Published online by Cambridge University Press: 05 December 2011
A primary function of the trope of the moment is to provide a window into an obscured human immanence. Here, and in the following chapter, I describe this trope and its prominence in mid-Victorian urban fiction. The emotional register of this trope varies widely across these novels and stories in accordance with their individual styles. But they all offer versions of a similar concept: one way to shatter the façade of indifference in urban society socially is through the magic of a moment.

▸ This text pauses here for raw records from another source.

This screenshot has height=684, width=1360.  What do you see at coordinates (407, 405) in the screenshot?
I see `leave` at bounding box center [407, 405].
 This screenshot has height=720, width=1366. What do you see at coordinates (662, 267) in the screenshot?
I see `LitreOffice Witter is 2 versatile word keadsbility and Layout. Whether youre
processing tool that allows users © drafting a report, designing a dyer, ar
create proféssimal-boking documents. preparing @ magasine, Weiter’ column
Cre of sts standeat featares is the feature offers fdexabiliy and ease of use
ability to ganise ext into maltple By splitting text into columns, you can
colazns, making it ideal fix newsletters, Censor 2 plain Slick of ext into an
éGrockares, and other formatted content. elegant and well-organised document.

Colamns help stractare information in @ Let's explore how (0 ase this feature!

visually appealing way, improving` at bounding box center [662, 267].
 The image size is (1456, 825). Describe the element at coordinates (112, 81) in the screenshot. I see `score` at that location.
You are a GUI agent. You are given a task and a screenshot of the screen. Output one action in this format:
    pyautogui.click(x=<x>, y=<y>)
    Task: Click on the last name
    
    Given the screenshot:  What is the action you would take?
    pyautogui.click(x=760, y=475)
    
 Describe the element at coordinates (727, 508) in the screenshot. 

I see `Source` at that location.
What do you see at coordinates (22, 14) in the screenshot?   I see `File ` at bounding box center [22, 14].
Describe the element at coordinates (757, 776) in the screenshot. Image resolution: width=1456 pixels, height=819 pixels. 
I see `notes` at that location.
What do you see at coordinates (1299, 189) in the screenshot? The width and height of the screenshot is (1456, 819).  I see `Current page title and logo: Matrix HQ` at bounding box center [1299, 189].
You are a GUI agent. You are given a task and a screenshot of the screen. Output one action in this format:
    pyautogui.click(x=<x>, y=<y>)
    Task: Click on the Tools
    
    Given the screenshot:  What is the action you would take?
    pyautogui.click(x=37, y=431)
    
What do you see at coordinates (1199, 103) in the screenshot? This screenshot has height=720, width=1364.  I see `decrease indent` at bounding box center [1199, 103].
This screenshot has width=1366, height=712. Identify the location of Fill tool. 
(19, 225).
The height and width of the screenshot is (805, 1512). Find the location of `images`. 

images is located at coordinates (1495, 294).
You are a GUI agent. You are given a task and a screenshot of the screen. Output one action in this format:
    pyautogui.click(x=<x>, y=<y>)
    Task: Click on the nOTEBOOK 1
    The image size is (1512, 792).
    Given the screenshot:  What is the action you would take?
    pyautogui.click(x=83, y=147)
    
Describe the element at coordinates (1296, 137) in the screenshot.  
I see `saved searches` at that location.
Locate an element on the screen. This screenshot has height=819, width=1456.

The chapter begins with Thomas Peckett Prest’s penny dreadful, The String of Pearls, arguing for its status as an allegory of socialist economics. Prest’s penny blood is one of the first fictional texts after industrialization to encourage a hermeneutic in addition to a sensory-based response to the figure of the moment. The chapter then turns to another work of working-class fiction, Ernest Jones’s “The Tradesman’s Daughter,” a story that brings together the subjects of modern work, modern time, literature, and love. The story is worth considering because it integrates into its form the temporal bifurcation of capitalism. It thus anticipates a strategy of more prestigious novels of the later nineteenth century, a strategy that Georg Lukács identifies with “romantic disillusionment.” Prest Gothicizies the intersubjective moment of humanism while Jones transforms it into a paradox. But in their different ways they insist upon the trope’s socioeconomic conditions – conditions that are vestigially present when the trope is used by Dickens, Eliot, or later by Conrad.